Closure is task state, not rhetoric. “Done” means the live surface reflects the source state and the target is confirmed — not that the procedure was completed and the output looks correct.
In practice: After making a change, Axis C requires: reporting exactly what was touched and what was not, grounding the move on what was actually inspected, naming the epistemic state of the result (verified, inferred, or unresolved), and confirming whether the task is converged, blocked, or still open.

The Plane as a Whole

The table below, drawn from the technical contract, summarizes what each axis keeps visible:
AxisContract wordingWhat it keeps visible
AClose context before acting (object, authority, mode)Object, authority, and mode
BRead the move before executing it (contained vs expansion)Whether the move stays contained or crosses a perimeter
CExecute minimally and report honestly (procedure, epistemic state, closure)Smallest correct procedure and visible epistemic state
Together, the three axes are the internal basis for the upper principle: open the cognitive plane of the task before converging.
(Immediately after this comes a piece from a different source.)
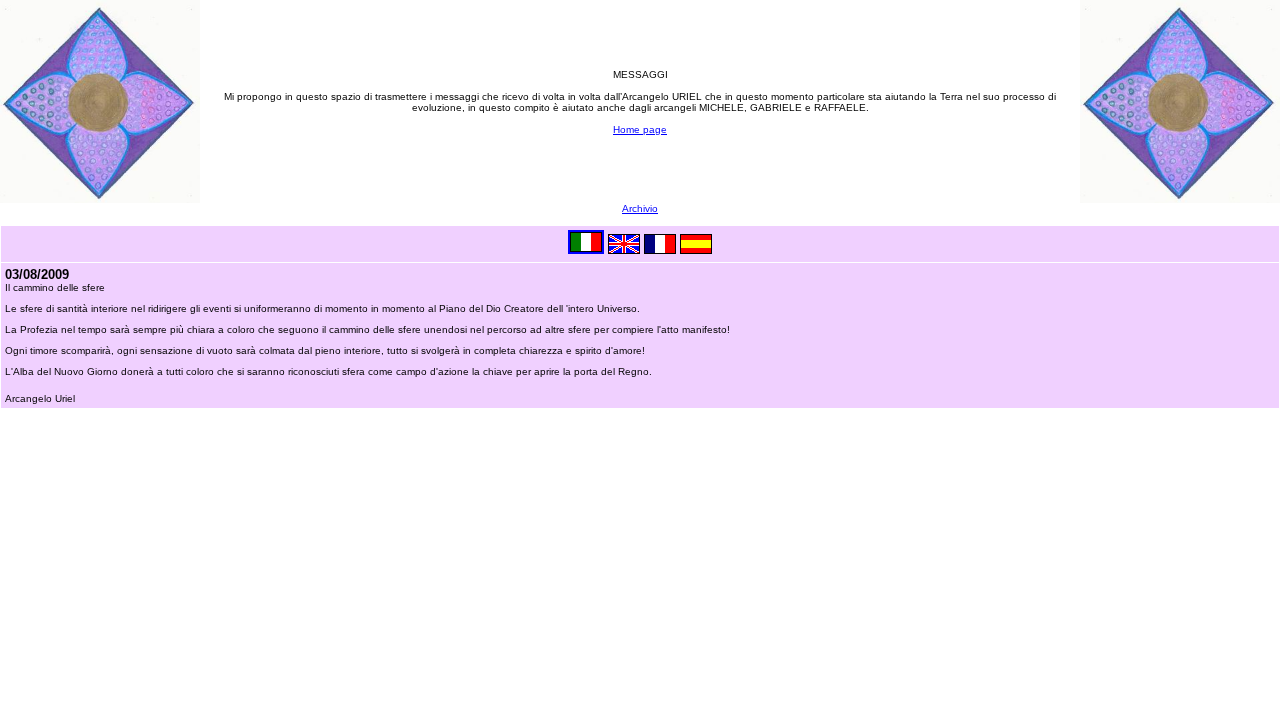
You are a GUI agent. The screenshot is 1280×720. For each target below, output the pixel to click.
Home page (640, 129)
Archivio (640, 208)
An answer reached without closing all three axes is a candidate, not a grounded conclusion.
The Horizontal Plane does not slow work down. It makes work auditable — each move has a visible basis, a visible scope judgment, and a visible closure state. That auditability is what makes sessions recoverable when something goes wrong.

Relationship to the Derived Invariants

The Horizontal Plane is the structural skeleton. The Derived Invariants are the repeatable constraints that turn the skeleton into specific rules — close object before acting, do not infer authority from surface signals, use one mode at a time, surface consequential expansion, choose the smallest correct procedure, keep epistemic states distinct, and report with disciplined closure. Each invariant maps to one or more of the three axes. The axes frame the question; the invariants specify the answer.